And robot cars will mean no need for new roads, too

Valuing business' travellers time - a false economy

Anecdotally, I've heard many a time that people find working on a train to be more productive than being somewhere: you can just get on with it without having to deal with the usual office interruptions. Something which, if true, would make the value of a reduction in travel times a negative.

Of course, we don't need to go that far, but the problem of the valuation of business travellers' time is at the heart of the HS2 case, whether for or against. Today the National Audit Office has released a report on it. (PDF)

The fun stuff starts at para 2.10, on page 19. In para 2.20 we get the following:

The Department’s methodology uses a simplifying assumption that time spent travelling is unproductive and business travellers will use all the time saved from faster journeys to work. While this approach is used in appraisals in other countries, it has been challenged by opponents of the High Speed 2 programme on the basis that it is unrealistic for rail travel ...

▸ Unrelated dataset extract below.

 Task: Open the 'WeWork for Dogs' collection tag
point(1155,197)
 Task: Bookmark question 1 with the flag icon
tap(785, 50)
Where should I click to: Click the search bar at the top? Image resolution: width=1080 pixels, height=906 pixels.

Research commissioned by the Department suggests that business travellers do work on trains for at least part of their journeys, and a proportion of the time saved from faster journeys may be used for leisure purposes. Taken alone, these findings would have the effect of reducing assessed time-saving benefits. On the other hand, the Department argues that if business travellers work on trains then reducing crowding would allow them to do more work – a benefit that is not currently assessed – and, in the long run, business travellers will use time saved from faster journeys to work.

That's what's known as changing your argument (and your evidence) after you've been found out. And yes, the essential problem really is as I've described. The value of business passengers' time is based upon surveys done in 1998-2000 or so: that is, before the introduction of all this shiny-shiny that you IT guys produce really became fully usable in a mobile environment.

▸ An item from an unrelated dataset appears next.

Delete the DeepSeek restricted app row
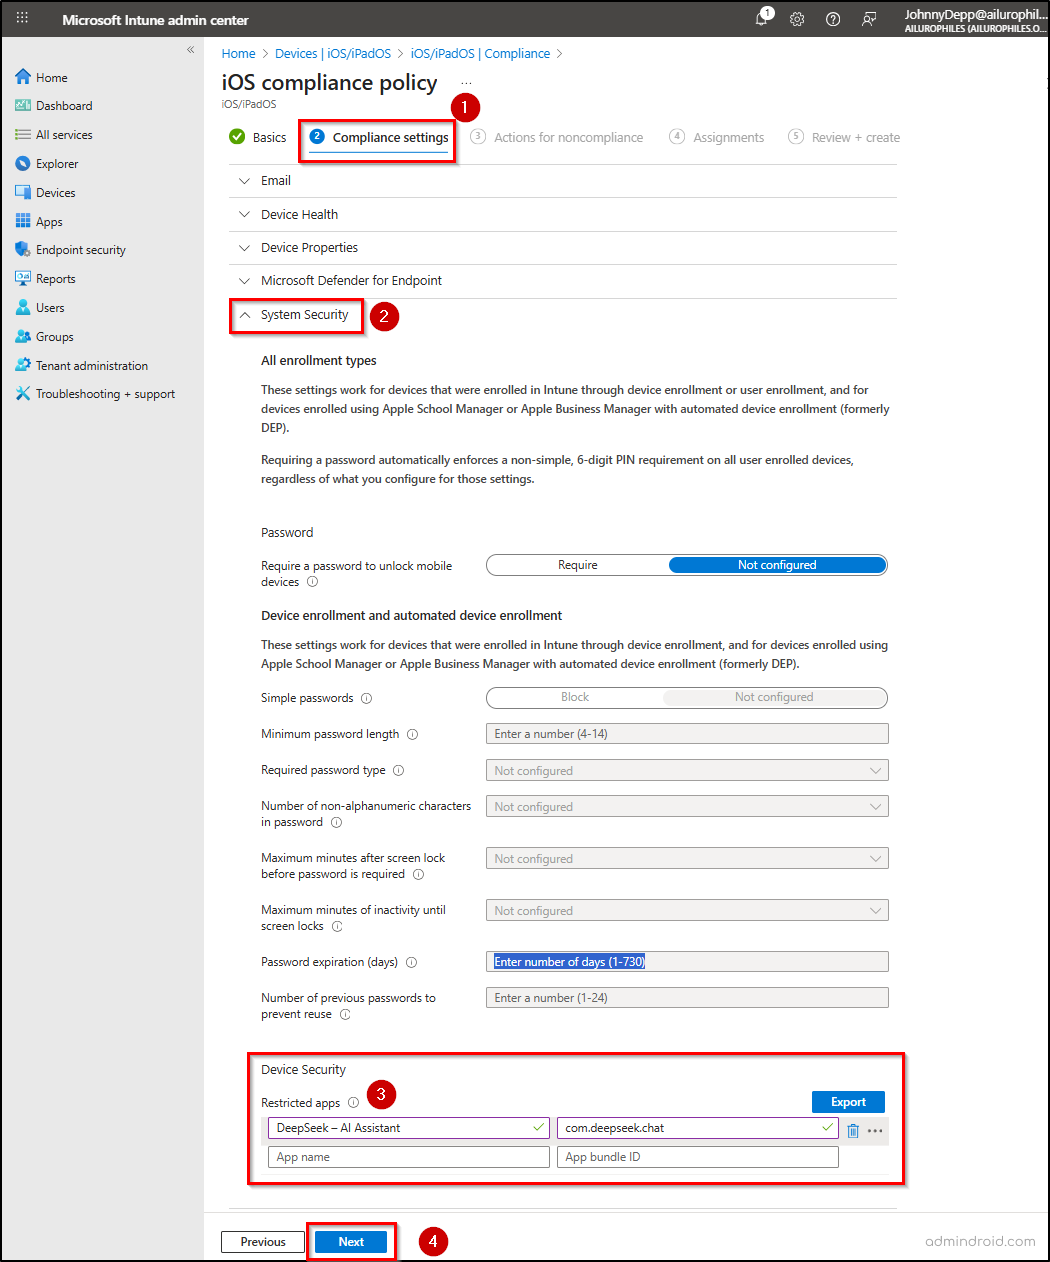 point(853,1130)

And yes, this really is £12bn-odd of the so called benefits of this scheme. Write that number down to zero, as arguably one should, and it's extraordinarily difficult to see that there are any net benefits in building this particular train set.

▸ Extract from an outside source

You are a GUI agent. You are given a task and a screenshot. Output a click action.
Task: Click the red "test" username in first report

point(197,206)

Sure, freight congestion might be removed, commuter times might decrease, lots more people might travel, but the benefits don't seem to be enough to cover the costs of the project. We move into the “do not build” space rather than the build one. The politicians will have to go and spend £20k with Messrs. Hornby to build a model train set instead of £12bn of our cash on the fullsize version.

While the NAO report is interesting, the real problem is that none of this is new information. Andrew Gilligan wrote, back in December:

Earlier this year, The Sunday Telegraph revealed a report, suppressed by Department for Transport officials, which undermined a major plank of HS2’s business case.

Ministers have argued that less time spent on trains would benefit the economy by increasing time available for productive work. But the report said such benefits were largely “illusory,” since Wi-Fi, laptops and smartphones have made long-distance train carriages an extension of the office.

Or George Monbiot fully three years ago:

Almost all of it is money deemed to have been saved by reducing travel times. Business customers, it says, will save £17.6bn by getting there faster; leisure customers £11.1bn. Nowhere in the documents are these figures explained or justified. I spent the whole of Monday pressing the Department for Transport, asking for an explanation of how it converted time into money. The department spent eight hours of frantic searching to discover, just before 5pm, that it did indeed have a model, which it described as “frightfully complicated”.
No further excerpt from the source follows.